= Habitation Extension Modules =

Proposed British-built ISS modules

The Habitation Extension Modules (HEM) refers to proposed British-built modules designed to connect to Node 3 (Tranquility) of the International Space Station. They were conceived by a consortium of engineers and scientists led by Mark Hempsell, aeronautical engineer at the University of Bristol.

==History==
The proposal has no formal support of the British government, As of January 2008, but if funded the modules were intended to be launched sometime in 2011.

The purpose of the modules is to provide a formal British presence in the ISS project, which to date has been nonexistent (Britain is not an independent ISS partner, and does not contribute through ESA). The HEM would be British-built modules designed to connect to Node 3 (Tranquility) of the International Space Station. They were conceived by a consortium of engineers and scientists led by Mark Hempsell, aeronautical engineer at the University of Bristol. The two modules will provide 100 m3 of living space with enhanced radiation protection, and allow the astronaut crews an enhanced amount of social and personal living space on board the platform.

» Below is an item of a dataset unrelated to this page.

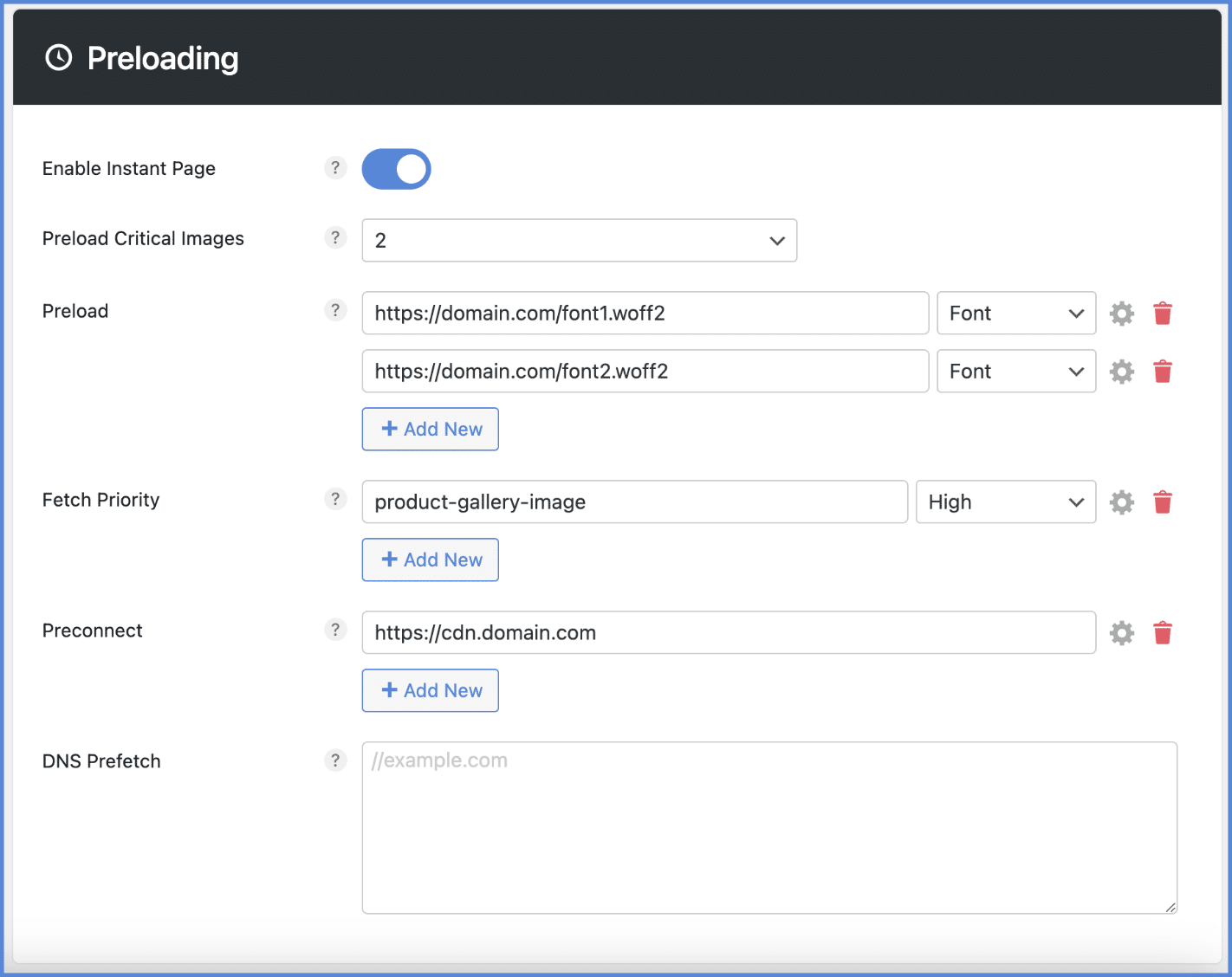
Task: Open the Font type dropdown for font2.woff2
Action: click(1015, 371)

The two modules are named HEM 'C' and HEM 'D'. HEM 'C' is designed to contain a wardroom arrangement of a viewscreen with a central table for group meetings and conferences with Earth. HEM 'D' would contain improved sleeping and personal work arrangements. HEM 'D' features six separate compartments which each contain a small sleeping area (0.9 × 2 m), a foldaway desk, and a small amount of space for personal effects and other items. From a personal privacy point of view, it affords each crew member an area where they can close a door and be entirely private from the rest of the crew, where they can dress and undress, or perform other acts of a personal nature.

The estimated cost of the modules is £600 million, spread out over the course of 6 or 7 years and takes into account the costs of construction, launching and maintenance.